Journal articles can often be densely written with complex sentences, nominal style (reliance on noun phrases rather than verbs), challenging vocabulary, and copious citations. However, these articles become more accessible once students understand the structure and conventions of this genre of writing.
This genre is a highly formalized scholarly conversation in which both writer and reader are well aware of the conventions. This genre’s intertextuality stems from its well-established convention of talking back, with citation and summary to acknowledge prior scholarship, and then talking forward and building new knowledge. Articles often follow the same basic format. Of course within those conventions there are many possibilities.
Rhetorical Appeals in Scholarly Writing
Rhetoric is the art of speaking and writing effectively. For the writer this means understanding how to respond to the exigencies (needs) of a particular writing situation—an academic essay has requirements not found in a letter to a university or an email to a professor. Each situation requires you to use different rhetorical strategies.
Understanding these rhetorical appeals helps both the reader and the writer enter the scholarly conversation. There are three main forms of rhetorical appeals in scholarly writing:
- Logos means simply an appeal to logic. A writer may use inductive or deductive reasoning.
- Ethos is an appeal based on the credibility of the writer. This can be done using credible sources, establishing shared values and interests as your audience, and stating your arguments clearly.
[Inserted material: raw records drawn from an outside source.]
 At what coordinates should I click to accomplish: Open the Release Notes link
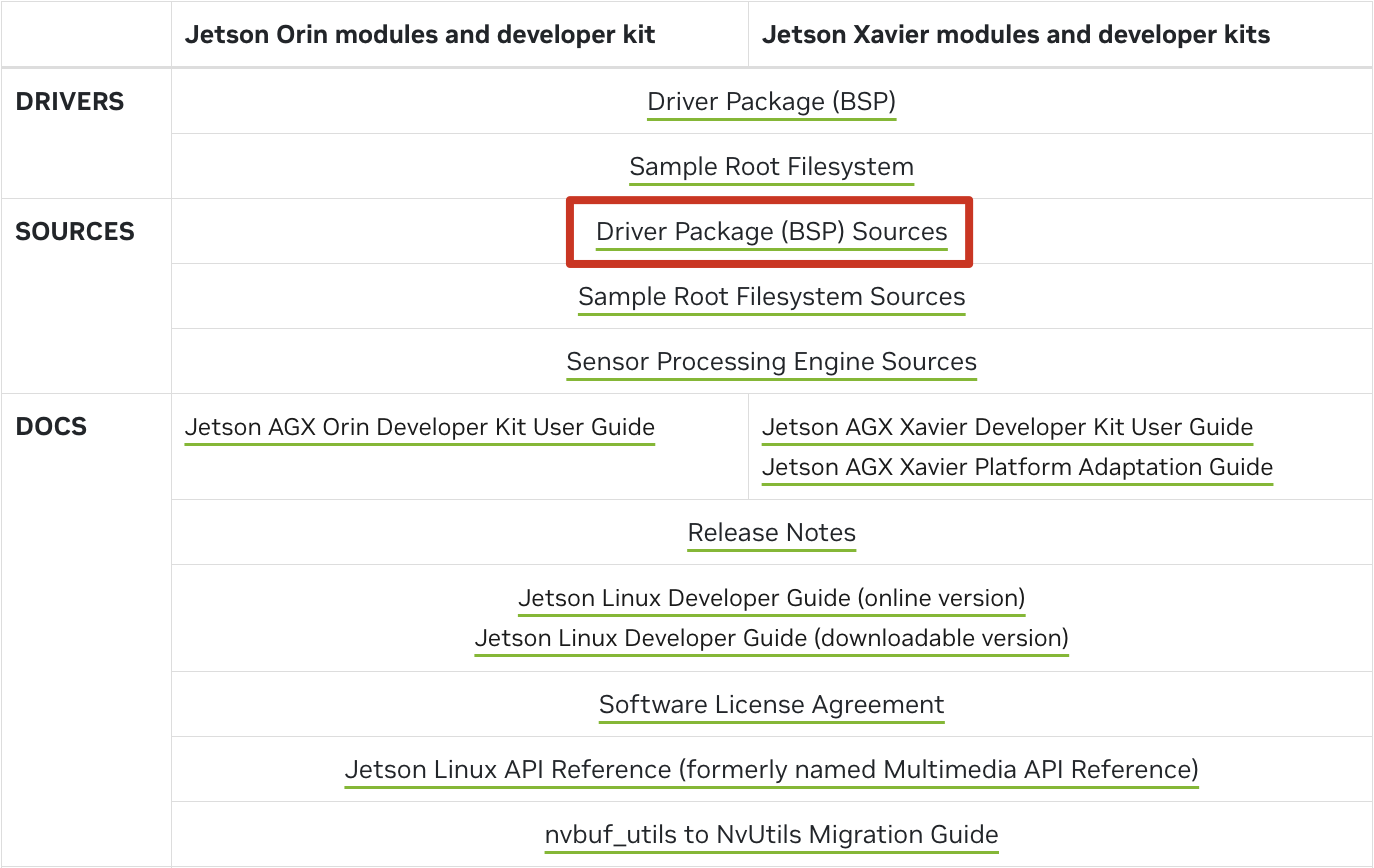coord(771,533)
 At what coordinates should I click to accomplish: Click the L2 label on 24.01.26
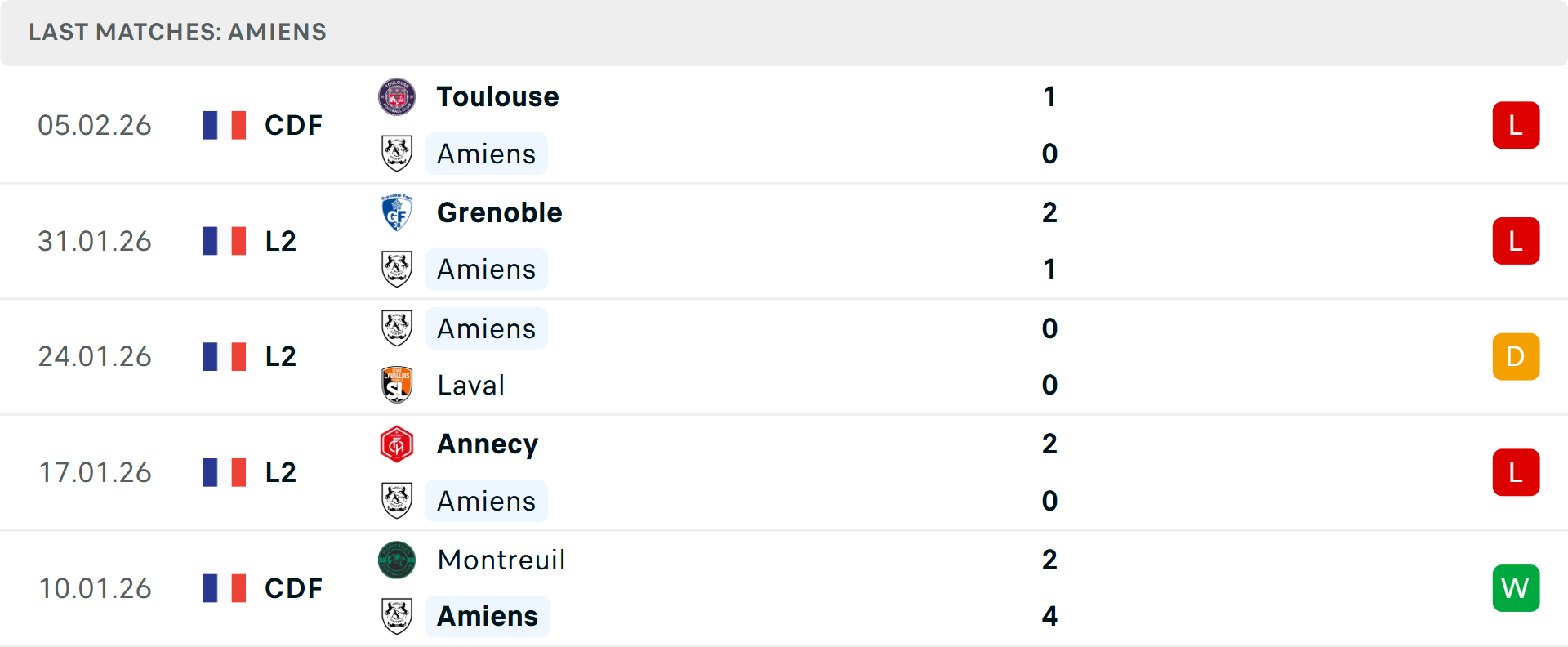pyautogui.click(x=280, y=357)
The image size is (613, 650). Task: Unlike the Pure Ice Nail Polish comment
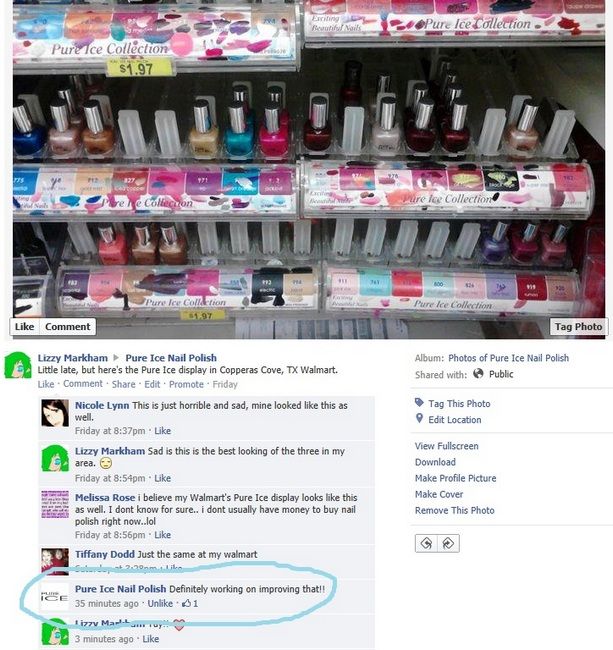(x=160, y=604)
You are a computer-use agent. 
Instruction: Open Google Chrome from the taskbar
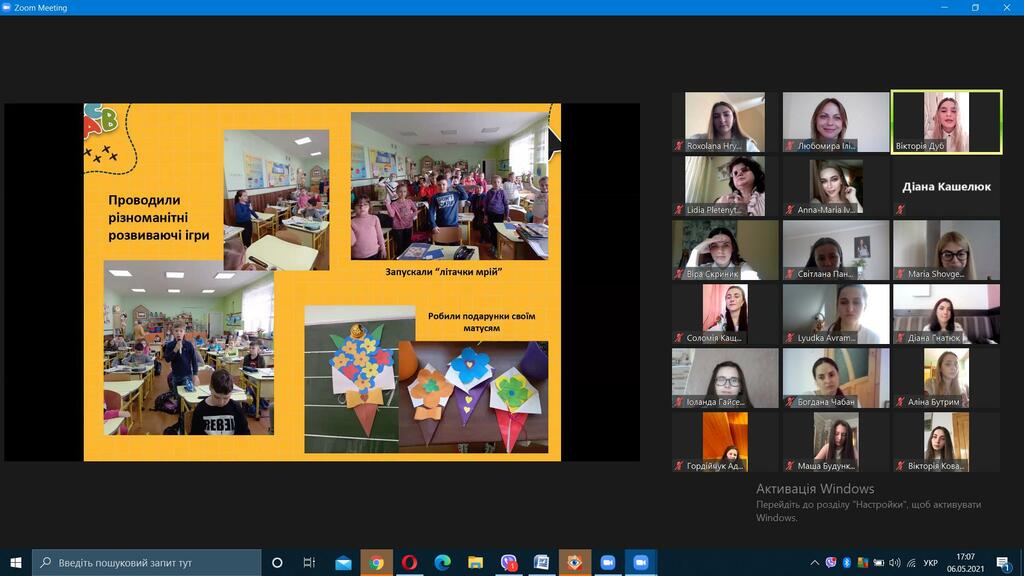376,562
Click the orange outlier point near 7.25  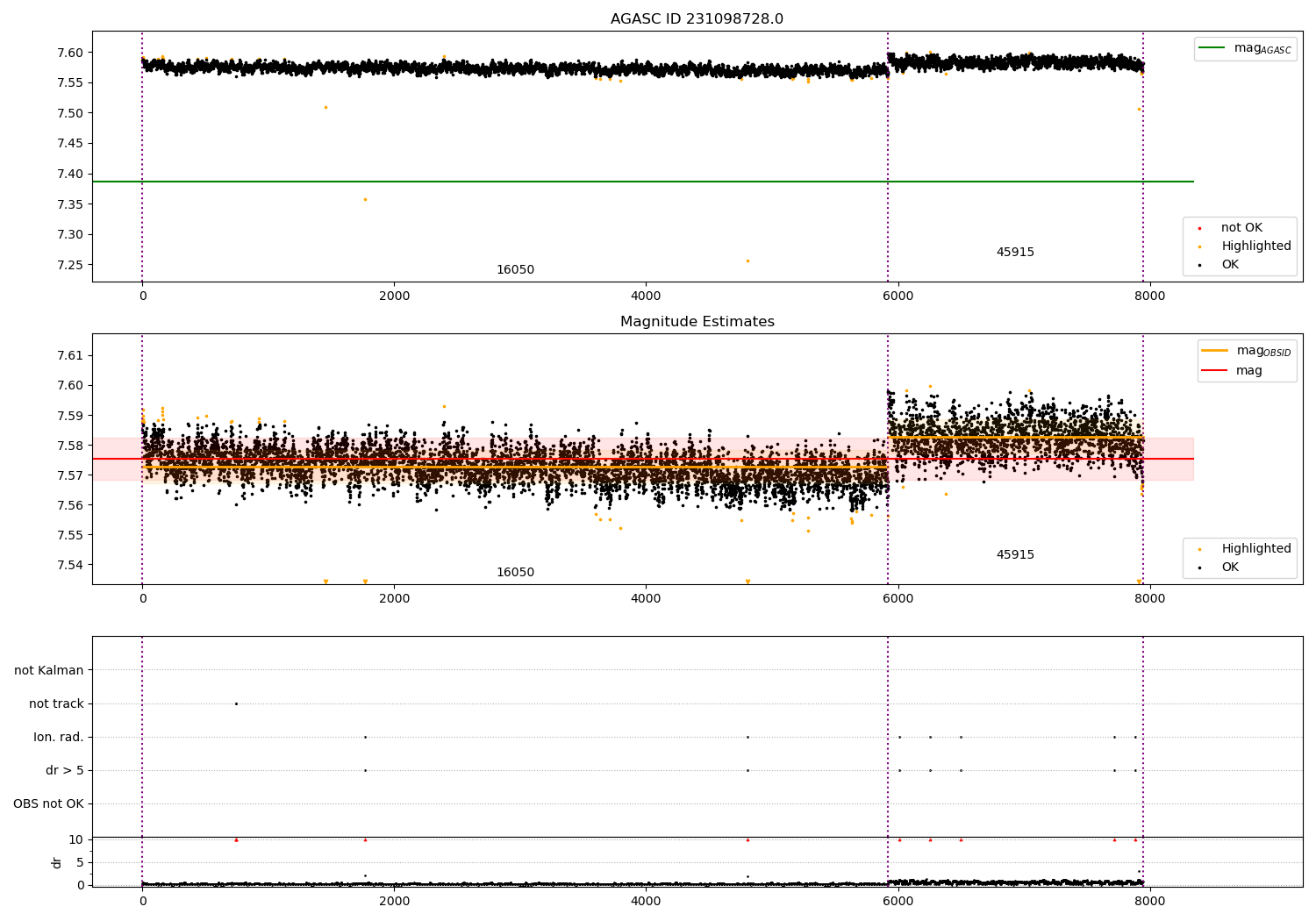pos(747,261)
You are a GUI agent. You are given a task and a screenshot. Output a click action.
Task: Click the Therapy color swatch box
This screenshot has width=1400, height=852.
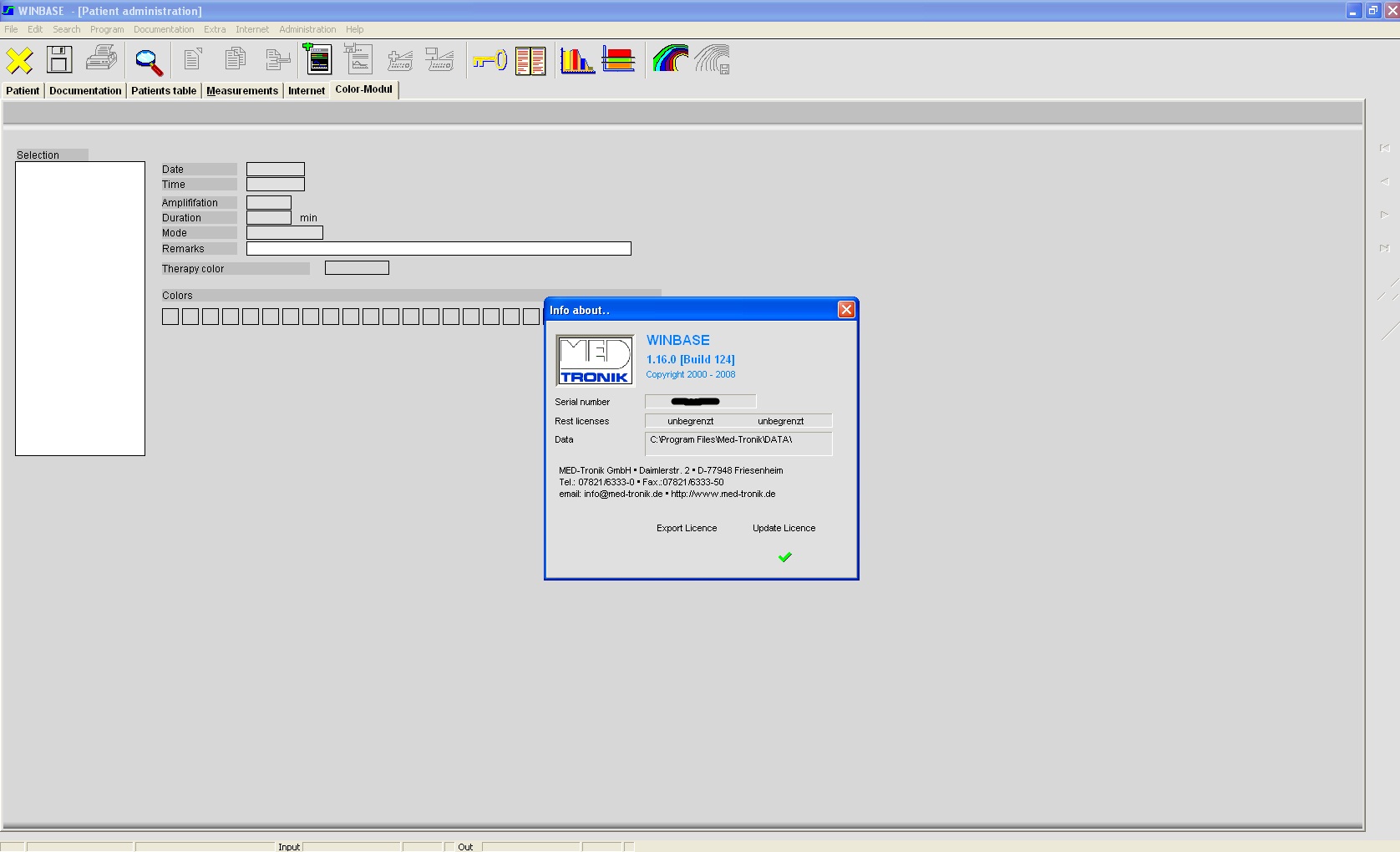tap(357, 268)
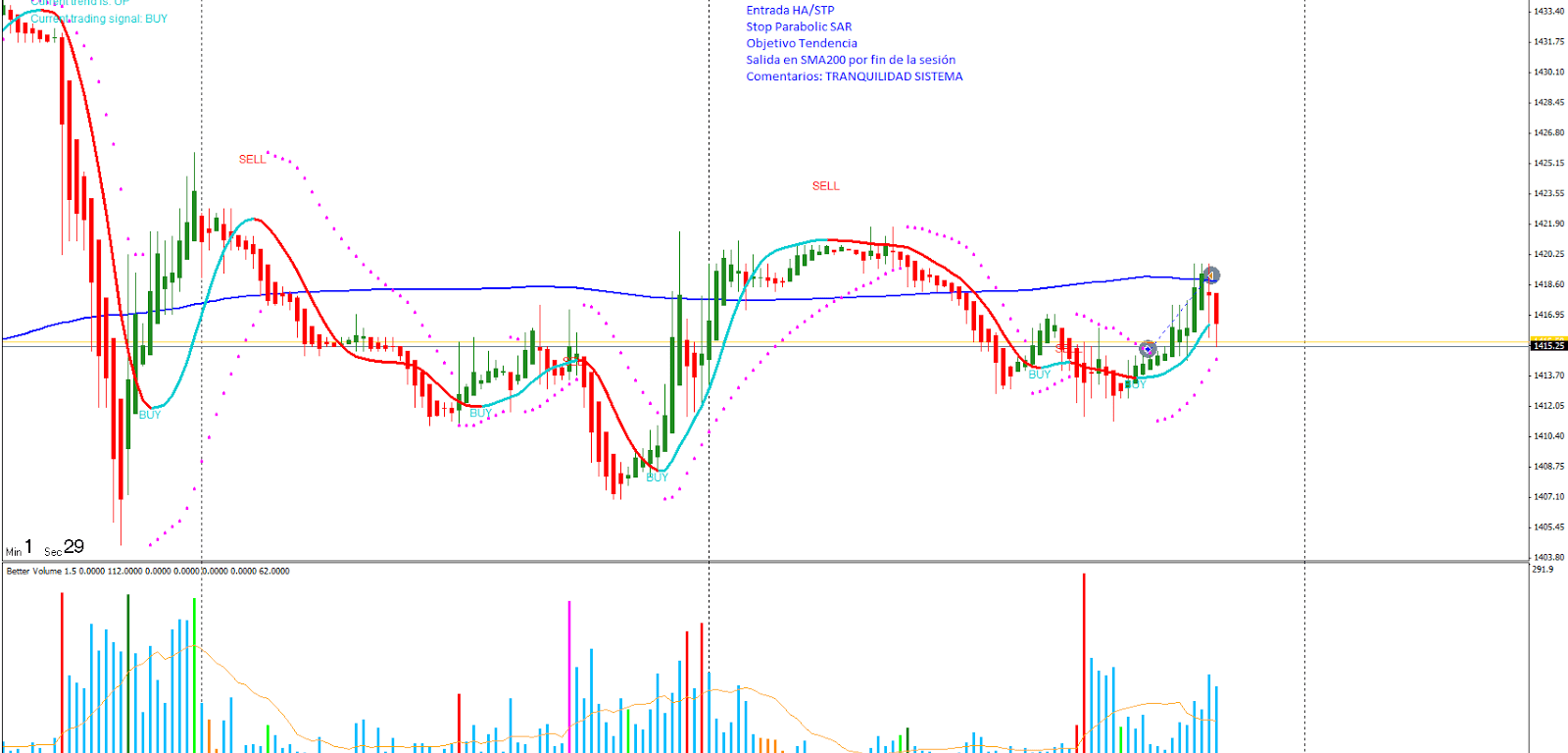Click the 291.9 volume scale value

coord(1543,570)
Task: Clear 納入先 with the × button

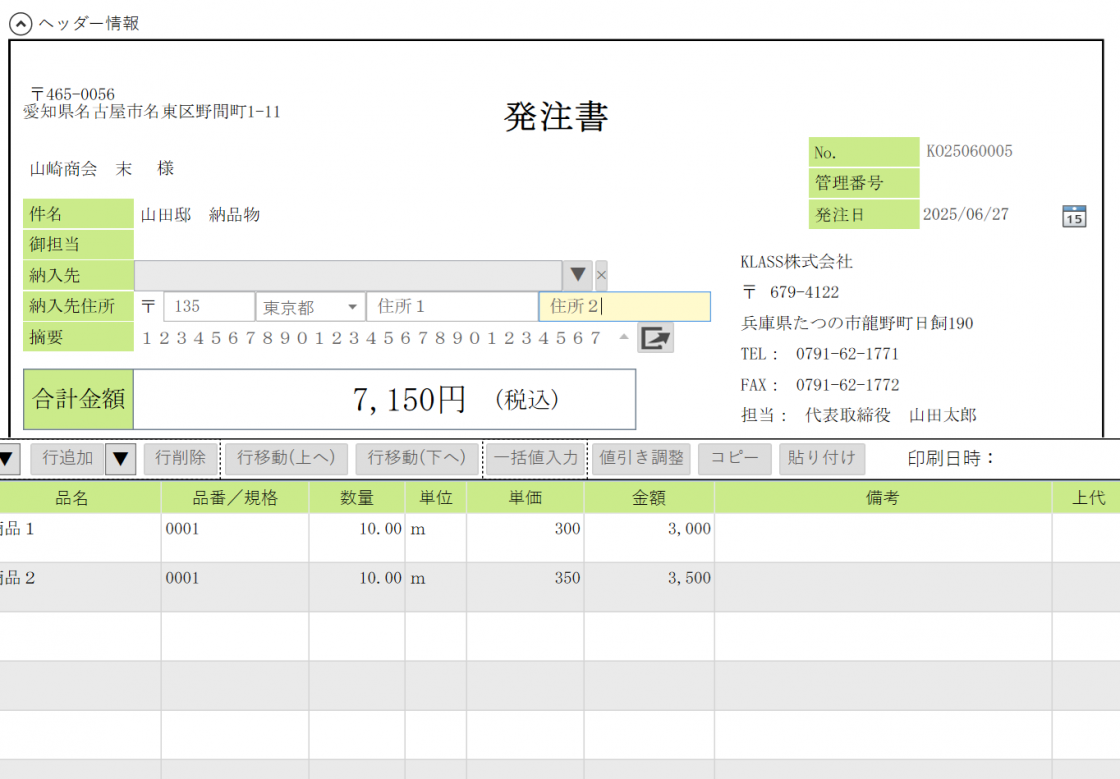Action: 601,275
- Pathos appeals to people’s wants, needs, and sensibilities. Examples of appealing to pathos include personal anecdotes to illustrate a specific point, sensitive issues under debate in society, and powerful quotations that appeal to a reader’s humanity as well as humour to connect with a writer’s sensibilities.
While academic articles aim for an intelligent, neutral, knowledgeable, and incisive tone, effective articles often use a number of rhetorical appeals to logic and emotion. While this is done, as apprentice scholars, you should avoid pathos as a rhetorical device. It can quickly become hysterical in tone or seem manipulative, when not handled expertly.
Discerning Tone in an Academic Article
Academic writing follows a convention of respectful and generous discourse, even when one scholar disagrees strongly with another. Understanding how scholars frame their opinions and tone helps apprentice scholars read and critique academic writing.
Scholars cite and summarize other scholars using what can be viewed as rhetorical signposts. These include words and phrases such as: but, however, purports, attests, agrees, and disproves.
As you read academic articles, you can train yourself to read for rhetorical signposts to help understand the thesis. Sometimes the writer’s opinion is obvious, as in Frank Davey’s essay
Surviving the Paraphrase in which he attacks Canadian literary criticism that relies solely on a thematic approach:
Many of the academic critics (and I include here Douglas Jones and Margaret Atwood because of their acceptance of the thematic approach) appear almost as ignorant of movements in contemporary Canadian writing as their colleagues in the 1920’s were the formal experiments of Eliot, Pound, and Joyce. (5)
At other times a writer/scholar may overtly agree with another, and use citation to build upon and acknowledge previous work. Florence Stratton does this in
Cartographic Lessons: Susanna Moodie’s Roughing It in the Bush and Thomas King’s Green Grass, Running Water:
My analysis is intended to complement Graham Huggan’s study of maps and mapping strategies in Canadian (and Australian) literature, the most substantial work that has been done in the area. (82)
Being able to identify how authors situate their arguments within their own scholarly fields is important in order to find connections or oppostions to other scholarship. This will help you understand not only the context within which the author is writing, but will also allow you to navigate opposing ideas in order to come to your own conclusions.
When reading scholarly articles it is important to remember that the ideas you encounter are not simply meant to be memorized or accepted as truth. Articles invite readers to join a conversation, into which you can contribute your own observations and original ideas. Being able to identify tone, context, and rhetorical strategies will ensure that you enter the conversation in a meaningful way.